Da cinema a multisala: i primi 40 anni di Anteo nella città del futuro

È nato nel 1979 alla fine del terrorismo oggi proietta film a Milano e in Lombardia

Da cinema a multisala: i primi 40 anni di Anteo nella città del futuro

Stefano Giani

Era una città diversa quella del '79. Il terrorismo dilaniava i cuori. La paura s'impadroniva di tutti e il cinema rifletteva quei vuoti che si nascondevano nell'animo. In quel maggio, un anno dopo la tragedia di Moro, a Milano apriva un cinema in una zona lontanissima da trendy e moda. Fulcro di locali e vita notturna. Grattacieli e isole pedonali. Stazione Garibaldi, terra di nessuno. O quasi. Dove sopravviveva un vecchio luna park e le macchine tagliavano strade e quartieri come coltelli nel tessuto metropolitano. E c'era ancora la nebbia. Si chiamava Anteo, progetto di un gruppo di ragazzi con la voglia di farcela.

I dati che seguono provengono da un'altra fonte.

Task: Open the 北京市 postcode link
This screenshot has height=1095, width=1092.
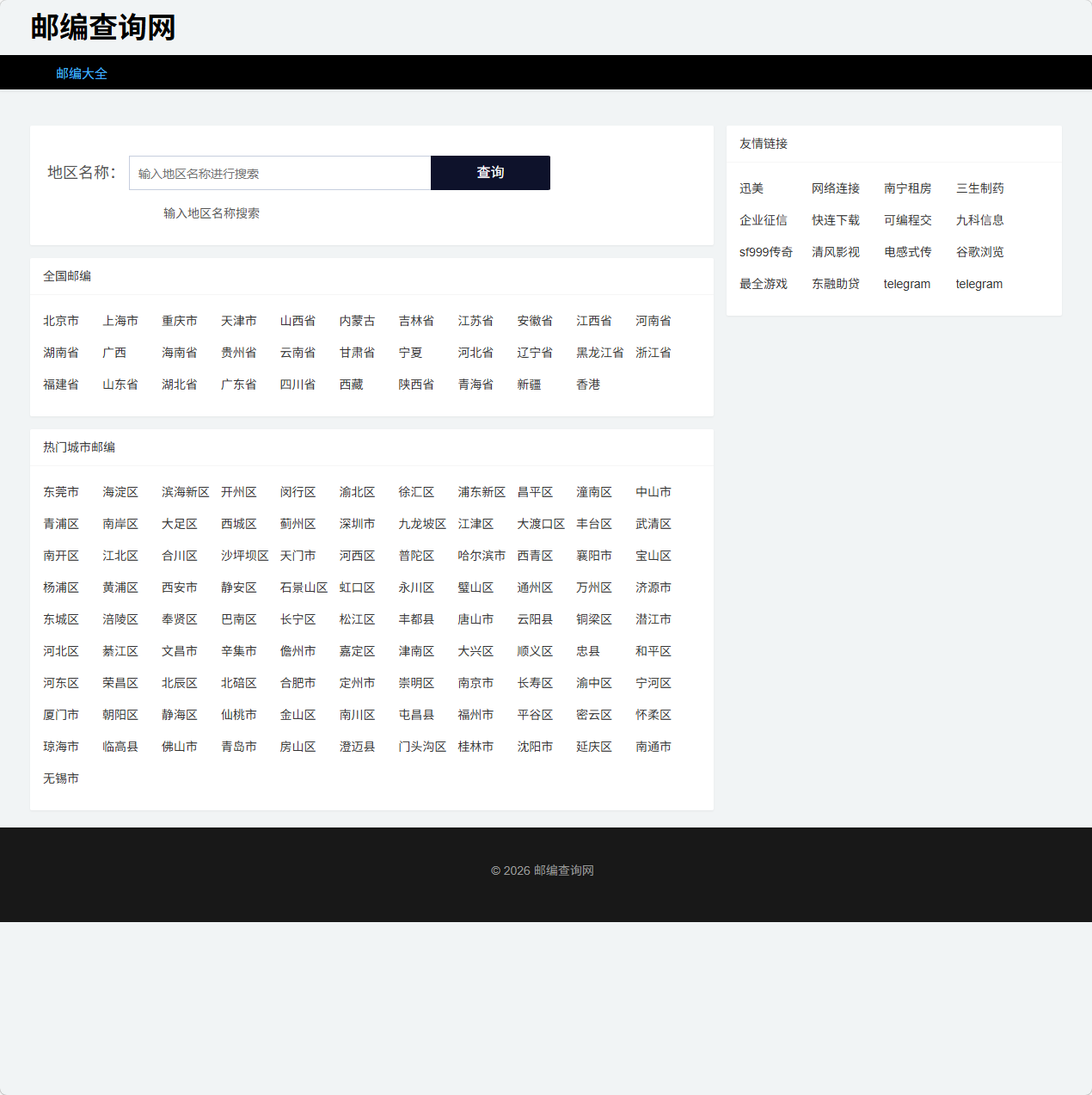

L'anima corsara era Lionello Cerri, uno che ce l'ha fatta. Quarant'anni dopo scommessa vinta. Quello che assomigliava a un covo di cinefili oggi è un multisala. Ha «sfrattato» perfino i ghisa che guai a chiamarli così, ora non sono più nemmeno vigili ma polizia locale. Anche questo è un segno dei tempi. Ci voleva una chiusura, quella del mitico Apollo, alle spalle del Duomo, per fare spazio alla Grande Mela della Apple, per ingrandire l'Anteo che di sale ne aveva solo due. Morte e rigenerazione. Come nel più perfetto stile della Fenice, l'uccello che rinasceva dalle ceneri e aveva dato il nome a milioni di locali di proiezione un po' ovunque in Italia.

Anteo era diventato grande. Si è chiamato «Spaziocinema» e ha associato nel circuito anche l'Ariosto con un passato d'essai quando le insegne erano divise in prime, seconde e altre visioni. Oltre a quelli di nicchia. Essai, appunto. Gli anni Dieci del terzo millennio avevano aggiunto anche CityLife, sul terreno che, in quei lontani anni Settanta tra piombo e contestazione, ospitavano ancora la Fiera campionaria.

Oggi Anteo non è più soltanto un cinema. Il «corsaro» Cerri, per gli amici Lio, gli ha regalato una veste nuova come casa di produzione. La Lumière nasce nel '94 ma ha tenuto a battesimo Silvio Soldini e Maurizio Nichetti, un milanese che in quel lontano '79 aveva gettato in pasto al pubblico Ratataplan, storia semiseria di un neolaureato in ingegneria bocciato al colloquio di lavoro perché, a differenza degli altri aspiranti al posto, l'albero che aveva disegnato era rigoglioso. L'ottimista... Era un mago dell'automazione quando l'informatica era ancora archeologia e l'Olivetti M24 era il futuro. Avveniristica utopia dello stupore. Anche lui, il Colombo del film, compie quarant'anni. Come quel cinema di una Milano che non c'è più, entra nel quinto decennio e guarda a un presente fatto di cellulari. Ora che il biglietto si compra online. O con la app del telefonino. Wallet.

E la cassiera al mitico botteghino sembra un personaggio d'altri tempi. Impolverata suggestione di se stessa. Non stacca più il biglietto da un blocchetto rosa, lo sputa una macchina elettronica. O arriva direttamente sullo smartphone. Parole ostrogote per la nostalgia del 1979.